_练习任务:_
1) 请把原文中从“def _check(resp: requests.Response, action: str)”起、到“ext = os.path.splitext(file_path)[1].lower()”为止（含这两处）的内容一字不差地照录下来。
2) 根据原文回答：
(a) 运行这个示例需要用什么命令安装依赖？
(b) BASE_URL 被设为哪个地址？
(c) 流程的第 2 步是什么？

_原文:_
# # # # #

DocFlow 费用报销场景示例(已完成配置版)

适用于工作空间、文件类别、审核规则库已配置完毕的场景。
流程:
  1. 上传待处理文件
  2. 轮询获取抽取结果(分类识别 + 字段抽取)
  3. 提交审核任务并获取审核结论

依赖:pip install requests
"""

import json
import os
import time
from datetime import datetime

import requests

# ============================================================
# 配置项 — 请替换为您的实际值
# ============================================================
APP_ID      = "your-app-id"       # TextIn 控制台中的 x-ti-app-id
SECRET_CODE = "your-secret-code"  # TextIn 控制台中的 x-ti-secret-code

WORKSPACE_ID = "your-workspace-id"  # 已创建的工作空间 ID
REPO_ID      = "your-repo-id"       # 已配置的审核规则库 ID

BASE_URL  = "https://docflow.textin.com"
FILES_DIR = os.path.join(
    os.path.dirname(os.path.abspath(__file__)),
    "..", "sample_files", "expense_reimbursement"
)

# ============================================================
# 工具辅助函数
# ============================================================

def _headers() -> dict:
    return {"x-ti-app-id": APP_ID, "x-ti-secret-code": SECRET_CODE}

def _check(resp: requests.Response, action: str) -> dict:
    data = resp.json()
    if data.get("code") != 200:
        raise RuntimeError(f"{action} 失败(code={data.get('code')}): {data}")
    return data

def _mime(file_path: str) -> str:
    ext = os.path.splitext(file_path)[1].lower()

# # # # #

_数据列表:_

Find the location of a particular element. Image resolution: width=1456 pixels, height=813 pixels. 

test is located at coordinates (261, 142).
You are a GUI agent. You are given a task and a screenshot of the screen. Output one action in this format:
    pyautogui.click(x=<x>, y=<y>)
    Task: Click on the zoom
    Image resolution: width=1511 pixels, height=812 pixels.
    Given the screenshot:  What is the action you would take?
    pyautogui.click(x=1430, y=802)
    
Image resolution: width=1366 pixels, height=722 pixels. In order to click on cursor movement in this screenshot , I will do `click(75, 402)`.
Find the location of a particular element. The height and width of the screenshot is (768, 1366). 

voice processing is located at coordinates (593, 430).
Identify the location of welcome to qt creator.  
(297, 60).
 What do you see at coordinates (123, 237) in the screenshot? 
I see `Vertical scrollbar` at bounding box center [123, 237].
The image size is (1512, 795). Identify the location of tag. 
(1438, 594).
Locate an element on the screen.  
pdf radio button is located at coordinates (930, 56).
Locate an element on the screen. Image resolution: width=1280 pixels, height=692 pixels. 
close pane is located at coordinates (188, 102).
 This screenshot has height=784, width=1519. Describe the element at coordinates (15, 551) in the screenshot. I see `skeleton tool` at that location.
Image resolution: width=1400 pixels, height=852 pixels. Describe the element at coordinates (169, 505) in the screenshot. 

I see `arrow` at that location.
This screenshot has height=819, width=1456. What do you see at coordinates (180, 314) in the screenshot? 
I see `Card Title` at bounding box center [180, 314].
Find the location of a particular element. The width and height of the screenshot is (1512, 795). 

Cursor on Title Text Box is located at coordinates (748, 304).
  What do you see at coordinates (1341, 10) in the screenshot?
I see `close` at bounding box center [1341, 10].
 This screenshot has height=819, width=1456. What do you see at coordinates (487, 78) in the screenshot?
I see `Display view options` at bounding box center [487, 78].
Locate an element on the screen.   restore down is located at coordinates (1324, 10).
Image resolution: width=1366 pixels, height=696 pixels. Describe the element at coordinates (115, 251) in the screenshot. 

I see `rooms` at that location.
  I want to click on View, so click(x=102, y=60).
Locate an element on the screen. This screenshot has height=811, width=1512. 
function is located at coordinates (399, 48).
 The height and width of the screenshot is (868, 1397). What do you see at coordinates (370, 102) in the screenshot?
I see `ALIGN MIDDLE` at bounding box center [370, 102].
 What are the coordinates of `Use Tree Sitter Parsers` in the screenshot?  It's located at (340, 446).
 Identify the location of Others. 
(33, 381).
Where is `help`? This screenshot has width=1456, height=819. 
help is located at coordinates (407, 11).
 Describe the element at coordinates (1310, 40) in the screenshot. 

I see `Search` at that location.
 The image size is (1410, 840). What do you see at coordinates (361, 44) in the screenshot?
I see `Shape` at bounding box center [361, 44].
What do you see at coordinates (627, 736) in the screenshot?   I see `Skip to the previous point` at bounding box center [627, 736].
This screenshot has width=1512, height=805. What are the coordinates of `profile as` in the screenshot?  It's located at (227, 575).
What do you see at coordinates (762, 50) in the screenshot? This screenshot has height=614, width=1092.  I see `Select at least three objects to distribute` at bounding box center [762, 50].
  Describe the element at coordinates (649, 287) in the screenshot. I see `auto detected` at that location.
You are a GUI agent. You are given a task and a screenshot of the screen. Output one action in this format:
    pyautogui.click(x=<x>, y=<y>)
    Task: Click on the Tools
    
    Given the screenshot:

# # # # #

_参考答案:_
1)
def _check(resp: requests.Response, action: str) -> dict:
    data = resp.json()
    if data.get("code") != 200:
        raise RuntimeError(f"{action} 失败(code={data.get('code')}): {data}")
    return data

def _mime(file_path: str) -> str:
    ext = os.path.splitext(file_path)[1].lower()

2)
(a) pip install requests
(b) https://docflow.textin.com
(c) 轮询获取抽取结果(分类识别 + 字段抽取)